The last patented invention we find recorded in Petrović’s bibliography represents a model of the motor with a piston of alternating impact, the main spindle of which was made with the coil for the transmission of the movement of the piston. Petrović made an application for patenting this model of the motor on February 15, 1918 and the patent number 495.040 was granted the following year on September 26.
The sketch of a model of a motor with the piston of alternating impact, patent no. 495.040 (Espacenet European Patent Office, FR495040 A)
In addition to the technical devices protected by a patent, Mihailo Petrović is also an author of a series of inventions for which there is no record that they had been protected by a patent. One of those devices is the hydraulic intetegrator, about which there is a separate article of this Catalogue. Here we will describe several other devices, on the basis of information from the original feasibility study and information available in electornic form.
The depth measurer is Petrović’s invention intended for measuring depth at which a body partially (for example, a boat) or fully dipped (for example, a submarine) into the water. In literature, we can find an information that this patent cites number 96371 from 1918, as well as that “English Admiralty has issued a positive opinion about it.” According to some sources, Petrović recieved an invitation of British admirals regarding this invention, but there are no written documents about it.
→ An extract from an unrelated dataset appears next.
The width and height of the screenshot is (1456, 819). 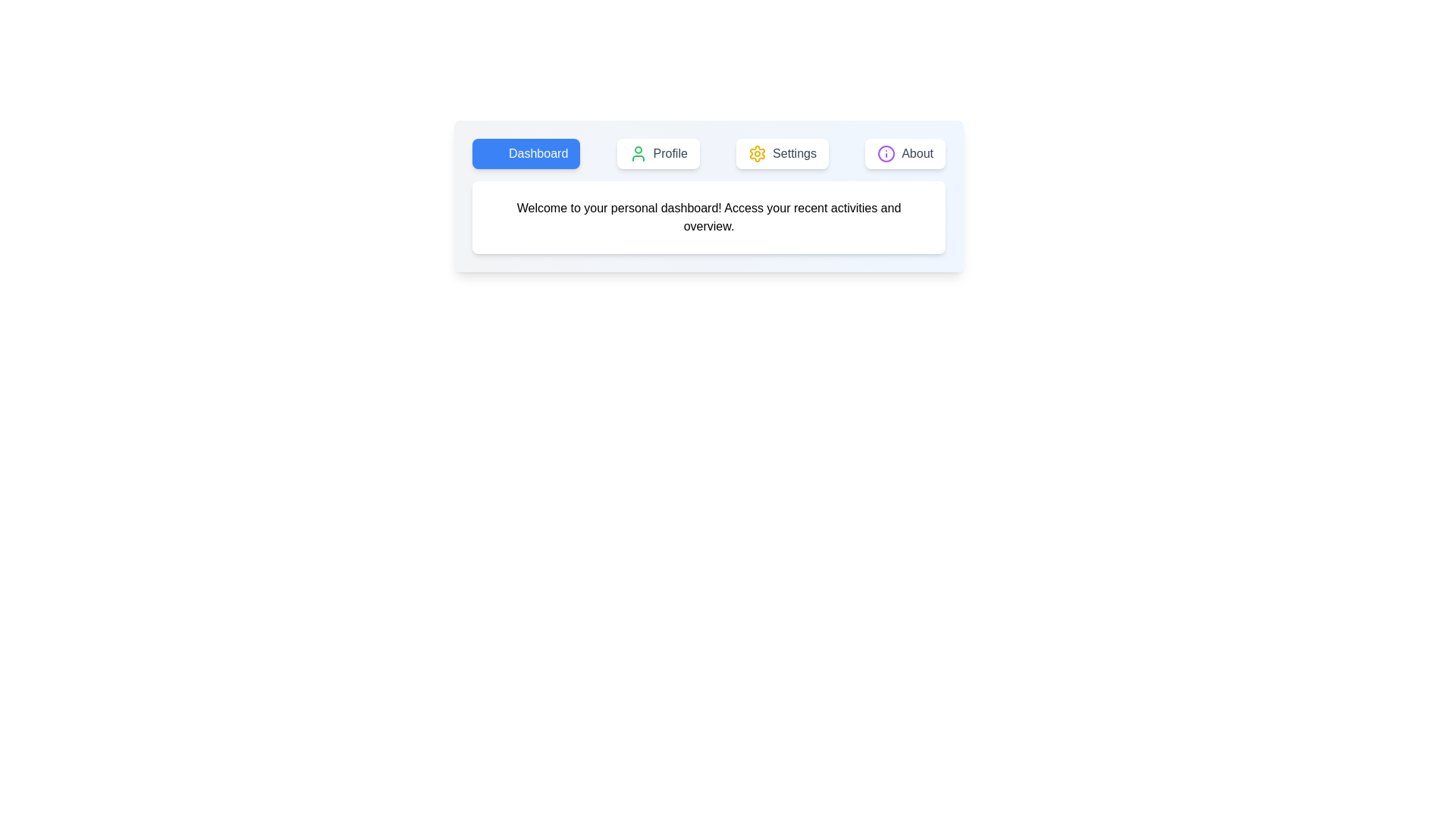 What do you see at coordinates (905, 154) in the screenshot?
I see `the About tab to switch to its view` at bounding box center [905, 154].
It is possible that the number mentioned with this invention represents a number of the submitted application to the French Institute for Industrial Property (Institut national de la propriété Industrielle) or some other patent institution.
The device for rapid launching and rapid determination of ﬁ re was an invention by Petrović important for military use. The application for this invention Petrović submitted on December 7, 1917 to the French Institute for Patents and the French patent number 493.774 was granted to him on August 21, 1919.
The device for quick launching and quick determination of elements of fire, patent no. 493.774 (Espacenet European Patent Office, FR495040 A)
The device for ejecting and launching a missile is Petrović’s second invention of a similar kind. It was intended for the use both in water and in air, as well as on the ground and in the sea. It was protected with the French patent number 503.321 on the basis of the application submitted on February 22, 1918 and granted two years later, on June 8, 1920.
Having done a researching of patents registered by Petrović, Snežana Šarboh, M.Phil, searched available patent databases. Particularly useful in that regard were the database of the European Patent Office (ESPACENET) and the German Patent and Trade Mark Office. Dr. Ivana Atanasovska continued the search of the patent database of the European Patent Office ESPACENET and has found patent documentation for all ten patents by Petrović. The confirm a total of 10 (ten) granted patents of Petrović and on the basis of that, the above table has been made. Nine patents were registered in France and one in Great Britain. However, we cannot in all certainty claim that it is the final number of patented inventions by Mihailo Petrović.